Fixed. This guy has gotten great mileage out of the ambiguity of his fictional claims, but I for one don't blame him. He's made great sacks of money off mass market tastes.
 

lachesis

Member
Well, I could care less about the what the storyline of DaVinci Code was. It was like B-class movie with "please make me into a movie" attitude, which I hated. The part I was really intrigued was the actual hidden Da Vinci code and existing secret society, etc. Wheter true or not, I think it's not a bad thing to taking a good look at what has formed into our modern western society. I highly doubt this book would do any changes so fundamental in mass scale though.
 
Christians have a right to be angry i mean really do you not remember the uproar Jewish ppl tried to make over Passion of the Christ? Muslim Uproar over the cartoon?
 
Kabuki Waq said:
Christians have a right to be angry i mean really do you not remember the uproar Jewish ppl tried to make over Passion of the Christ? Muslim Uproar over the cartoon?

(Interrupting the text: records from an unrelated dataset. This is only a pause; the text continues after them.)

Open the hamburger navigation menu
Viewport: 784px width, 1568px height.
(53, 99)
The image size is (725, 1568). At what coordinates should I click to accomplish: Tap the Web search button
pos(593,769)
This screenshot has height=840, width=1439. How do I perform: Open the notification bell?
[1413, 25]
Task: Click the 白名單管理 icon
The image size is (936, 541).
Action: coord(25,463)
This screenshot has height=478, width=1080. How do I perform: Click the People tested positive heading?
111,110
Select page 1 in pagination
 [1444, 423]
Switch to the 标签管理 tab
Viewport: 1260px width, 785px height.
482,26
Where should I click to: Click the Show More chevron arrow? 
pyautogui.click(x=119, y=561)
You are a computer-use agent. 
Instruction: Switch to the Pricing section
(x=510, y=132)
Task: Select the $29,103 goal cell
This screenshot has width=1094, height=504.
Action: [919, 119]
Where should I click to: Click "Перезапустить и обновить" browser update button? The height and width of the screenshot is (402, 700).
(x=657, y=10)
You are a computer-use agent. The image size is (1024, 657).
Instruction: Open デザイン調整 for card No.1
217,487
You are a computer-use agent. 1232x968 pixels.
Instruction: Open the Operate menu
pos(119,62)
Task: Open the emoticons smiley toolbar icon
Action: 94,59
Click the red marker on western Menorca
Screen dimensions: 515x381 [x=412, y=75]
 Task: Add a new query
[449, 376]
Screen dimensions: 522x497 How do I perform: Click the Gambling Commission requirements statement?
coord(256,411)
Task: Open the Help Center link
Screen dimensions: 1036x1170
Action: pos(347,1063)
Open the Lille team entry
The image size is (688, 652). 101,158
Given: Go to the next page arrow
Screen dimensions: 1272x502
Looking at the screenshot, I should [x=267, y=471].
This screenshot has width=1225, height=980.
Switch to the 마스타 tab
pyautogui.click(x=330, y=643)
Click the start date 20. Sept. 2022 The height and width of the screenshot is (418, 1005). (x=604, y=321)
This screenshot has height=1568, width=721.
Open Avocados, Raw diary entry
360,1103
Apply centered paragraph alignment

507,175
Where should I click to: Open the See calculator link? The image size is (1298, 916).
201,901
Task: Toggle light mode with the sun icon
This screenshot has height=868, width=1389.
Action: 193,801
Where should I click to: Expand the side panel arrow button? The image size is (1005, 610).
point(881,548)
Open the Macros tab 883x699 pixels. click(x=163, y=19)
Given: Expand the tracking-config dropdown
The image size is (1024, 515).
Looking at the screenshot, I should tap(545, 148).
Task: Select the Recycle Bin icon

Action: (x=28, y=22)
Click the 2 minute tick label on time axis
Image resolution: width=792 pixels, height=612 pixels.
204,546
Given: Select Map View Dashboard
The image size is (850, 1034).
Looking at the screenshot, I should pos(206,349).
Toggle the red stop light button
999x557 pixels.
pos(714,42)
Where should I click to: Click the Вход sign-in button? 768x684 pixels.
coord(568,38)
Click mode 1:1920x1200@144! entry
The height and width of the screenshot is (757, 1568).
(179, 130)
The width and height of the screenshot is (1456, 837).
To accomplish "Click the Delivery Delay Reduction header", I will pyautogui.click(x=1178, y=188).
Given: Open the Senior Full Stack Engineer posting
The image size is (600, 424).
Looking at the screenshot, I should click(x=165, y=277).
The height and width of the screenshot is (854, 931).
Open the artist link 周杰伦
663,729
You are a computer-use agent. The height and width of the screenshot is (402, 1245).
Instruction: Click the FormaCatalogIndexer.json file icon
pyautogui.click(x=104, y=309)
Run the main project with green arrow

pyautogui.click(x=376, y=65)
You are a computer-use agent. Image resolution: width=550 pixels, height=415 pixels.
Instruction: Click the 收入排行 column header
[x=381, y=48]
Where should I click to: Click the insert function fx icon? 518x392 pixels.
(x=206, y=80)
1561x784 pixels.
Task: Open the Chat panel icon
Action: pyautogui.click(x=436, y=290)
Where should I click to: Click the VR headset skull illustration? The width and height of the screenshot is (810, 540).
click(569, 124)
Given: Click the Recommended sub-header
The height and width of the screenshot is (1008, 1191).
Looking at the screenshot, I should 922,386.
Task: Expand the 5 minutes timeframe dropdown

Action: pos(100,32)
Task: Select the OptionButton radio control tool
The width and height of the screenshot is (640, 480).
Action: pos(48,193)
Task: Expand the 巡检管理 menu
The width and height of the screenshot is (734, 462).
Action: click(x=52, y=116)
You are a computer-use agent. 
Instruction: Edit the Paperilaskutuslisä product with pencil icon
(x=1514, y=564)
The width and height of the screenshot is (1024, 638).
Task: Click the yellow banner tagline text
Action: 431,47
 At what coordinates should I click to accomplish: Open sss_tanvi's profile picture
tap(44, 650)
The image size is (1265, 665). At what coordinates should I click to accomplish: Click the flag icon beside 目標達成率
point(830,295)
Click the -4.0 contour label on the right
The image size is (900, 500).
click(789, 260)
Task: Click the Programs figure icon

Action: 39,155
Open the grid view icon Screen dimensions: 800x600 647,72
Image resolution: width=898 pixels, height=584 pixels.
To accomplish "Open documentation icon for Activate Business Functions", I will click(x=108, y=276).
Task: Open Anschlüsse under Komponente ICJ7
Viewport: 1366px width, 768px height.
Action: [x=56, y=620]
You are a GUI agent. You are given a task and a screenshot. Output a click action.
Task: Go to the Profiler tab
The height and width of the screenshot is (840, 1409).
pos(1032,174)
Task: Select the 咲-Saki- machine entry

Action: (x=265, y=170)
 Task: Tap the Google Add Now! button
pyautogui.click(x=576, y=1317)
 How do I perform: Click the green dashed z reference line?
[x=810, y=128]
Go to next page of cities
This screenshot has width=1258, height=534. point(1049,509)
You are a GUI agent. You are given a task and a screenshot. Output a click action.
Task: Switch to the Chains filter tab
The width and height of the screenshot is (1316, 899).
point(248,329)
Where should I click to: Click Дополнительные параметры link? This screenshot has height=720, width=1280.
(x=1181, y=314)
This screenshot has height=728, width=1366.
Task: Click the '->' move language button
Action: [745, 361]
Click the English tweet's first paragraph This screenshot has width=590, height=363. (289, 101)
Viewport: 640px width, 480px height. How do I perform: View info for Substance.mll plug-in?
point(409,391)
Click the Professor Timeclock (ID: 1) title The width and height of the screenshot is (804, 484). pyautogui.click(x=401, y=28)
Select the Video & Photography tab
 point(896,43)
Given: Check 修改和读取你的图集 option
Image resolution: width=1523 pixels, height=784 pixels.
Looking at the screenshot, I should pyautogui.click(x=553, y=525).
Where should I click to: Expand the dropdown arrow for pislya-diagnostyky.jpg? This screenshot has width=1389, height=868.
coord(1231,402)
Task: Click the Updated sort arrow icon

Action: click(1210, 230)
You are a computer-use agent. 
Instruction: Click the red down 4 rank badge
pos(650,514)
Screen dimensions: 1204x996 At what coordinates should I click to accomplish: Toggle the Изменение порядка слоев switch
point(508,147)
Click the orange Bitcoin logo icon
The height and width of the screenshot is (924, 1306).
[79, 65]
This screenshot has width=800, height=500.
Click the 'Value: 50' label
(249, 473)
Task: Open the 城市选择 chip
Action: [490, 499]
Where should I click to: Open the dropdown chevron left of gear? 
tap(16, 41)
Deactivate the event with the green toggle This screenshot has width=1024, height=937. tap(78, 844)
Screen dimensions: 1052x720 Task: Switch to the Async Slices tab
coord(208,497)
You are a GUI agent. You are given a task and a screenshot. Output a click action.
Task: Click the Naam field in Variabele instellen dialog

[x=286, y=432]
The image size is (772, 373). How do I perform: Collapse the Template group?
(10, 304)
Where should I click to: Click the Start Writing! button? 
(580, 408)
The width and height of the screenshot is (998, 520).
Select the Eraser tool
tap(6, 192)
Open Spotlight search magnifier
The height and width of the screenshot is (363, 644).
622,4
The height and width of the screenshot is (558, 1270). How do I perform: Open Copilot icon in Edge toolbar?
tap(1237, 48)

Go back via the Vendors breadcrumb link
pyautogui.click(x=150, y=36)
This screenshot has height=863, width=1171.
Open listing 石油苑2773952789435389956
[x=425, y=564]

Maybe, but this book was the number #1 best seller for nearly 3 straight years at the same time! I guess most people don't blow a casket and take it for entertainment and/or hot controversial topic.
 
I dont have problem with the book, but the movie will be seen by more people meaning more idiots who'll think it's true. Obviously people who read have enough intelligence (I hope) to take the book for what it is.
 

Phobophile

A scientist and gentleman in the manner of Batman.
Boogie said:
You're a damn liar.

He gave it three and a half stars. And nowhere in his review does he state he thinks it better than the OT.

Well then I read the wrong Sun Times seven years ago.
 

Prospero

Member
Ignatz Mouse said:
I own and love Dark City. Because he loved one great movie does not mean he doesn't have a history of liking crap.

Quoted for truth. I still haven't forgiven him for his four-star review of Sky Captain and the World of Tomorrow.

He's a smart guy, and his reviews are interesting, but his opinions shouldn't be taken as fact (or anyone else's, for that matter).
 

ckohler

Member
Alex Teh Lerge said:
I dont have problem with the book, but the movie will be seen by more people meaning more idiots who'll think it's true. Obviously people who read have enough intelligence (I hope) to take the book for what it is.

What difference does it make if anyone and/or everyone believes this story? If religious groups are truly secure in their own beliefs, why should they care what others believe?

I'll tell you why. Because with a normal difference of opinion, each person can politely concede to "agree to disagree". But with religion, a difference of opinion is known as "sacrilege".
 
ckohler said:
What difference does it make if anyone and/or everyone believes this story? If religious groups are truly secure in their own beliefs, why should they care what others believe?

I'll tell you why. Because with a normal difference of opinion, each person can politely concede to "agree to disagree". But with religion, a difference of opinion is known as "sacrilege".


well that and that a religions existance depends on people believing in it. they are simply looking out for their own necks.